Load Balancer and DNS Failover

DigitalOcean Load Balancers distribute traffic to Droplets within their region. For multi-region failover, we need a mechanism to switch the public-facing DNS record from the primary region’s Load Balancer IP to the secondary region’s Load Balancer IP.

The failover script (or a dedicated monitoring service) should:

Monitor the health of the primary region’s Load Balancer and application endpoints.
If the primary region is deemed unhealthy, update the main DNS A record for your application (e.g., app.yourdomain.com) to point to the IP address of the Load Balancer in the secondary region.
Ensure the secondary region’s Load Balancer is configured to direct traffic to its Droplets.

Using the DigitalOcean API for DNS management:

import digitalocean
import os

TOKEN = os.environ.get("DIGITALOCEAN_TOKEN")
DOMAIN_NAME = "yourdomain.com"
APP_RECORD_NAME = "app" # The main A record for your app

lb_manager = digitalocean.Manager(token=TOKEN)

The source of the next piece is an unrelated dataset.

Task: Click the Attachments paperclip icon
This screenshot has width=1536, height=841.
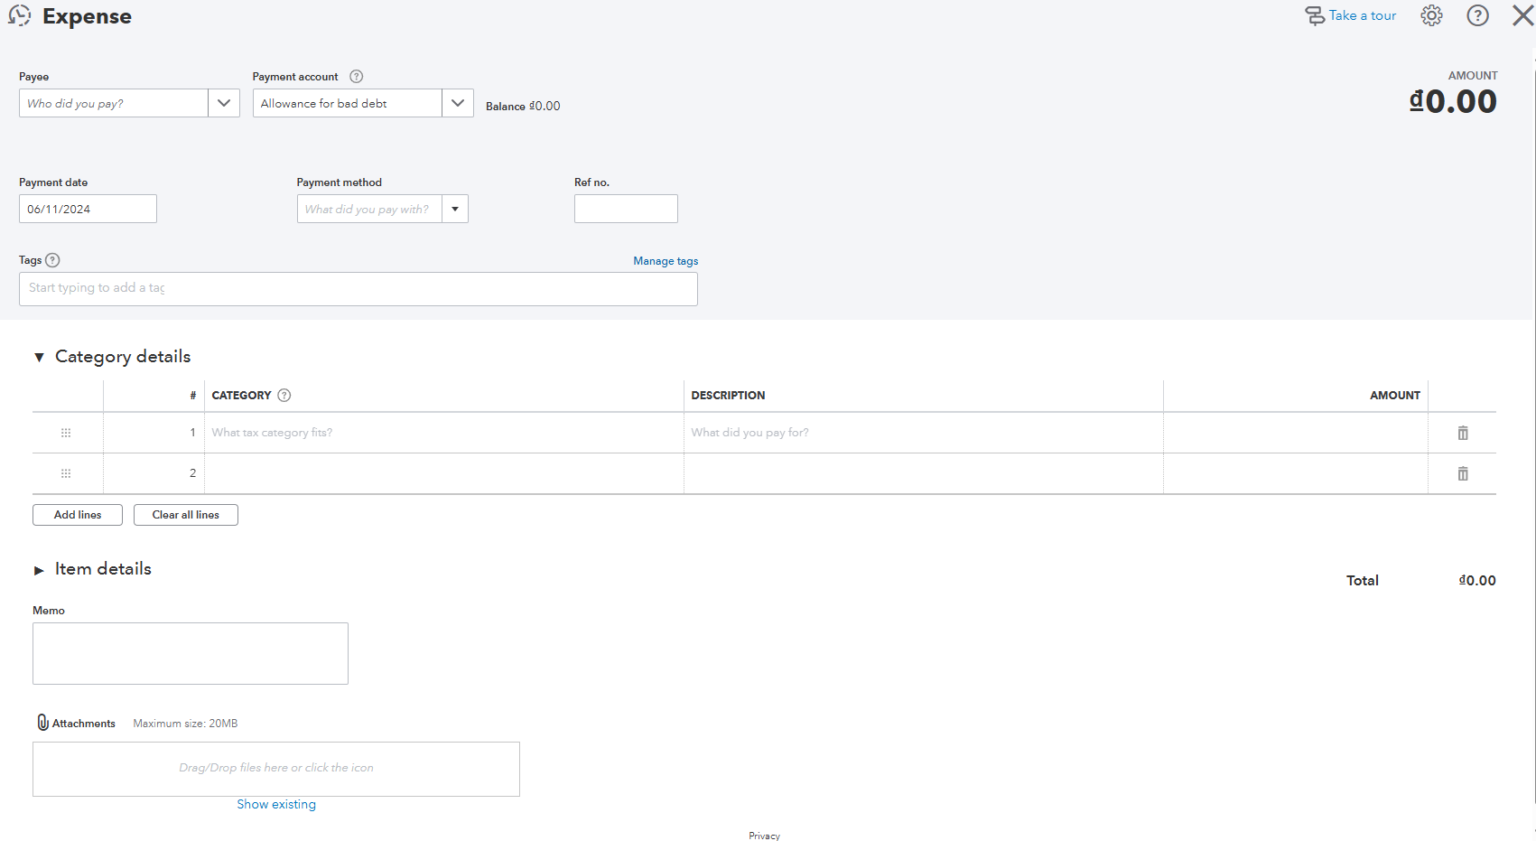Action: 42,722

def update_dns_record(new_ip):
    print(f"Updating DNS record '{APP_RECORD_NAME}.{DOMAIN_NAME}' to IP: {new_ip}")
    try:
        domain = lb_manager.get_domain(DOMAIN_NAME)
        records = domain.get_records()
        for record in records:
            if record.type == "A" and record.name == APP_RECORD_NAME:
                print(f"Found existing record: ID={record.id}, Value={record.value}")
                record.update(value=new_ip)
                print("DNS record updated successfully.")
                return True
        print("Error: A record not found for the application.")
        return False
    except Exception as e:
        print(f"Error updating DNS record: {e}")
        return False

# Example usage within the failover script:
# if failover_to_region_b():
#     # After successful DB promotion and app config updates in Region B
#     region_b_lb_ip = get_load_balancer_ip("my-app-lb-region-b") # Function to fetch LB IP
#     update_dns_record(region_b_lb_ip)

Object Storage (Spaces) and Backups

Static assets served via DigitalOcean Spaces should also be considered for redundancy. Spaces offer cross-region replication, which can be configured to automatically copy files to another Space in a different region.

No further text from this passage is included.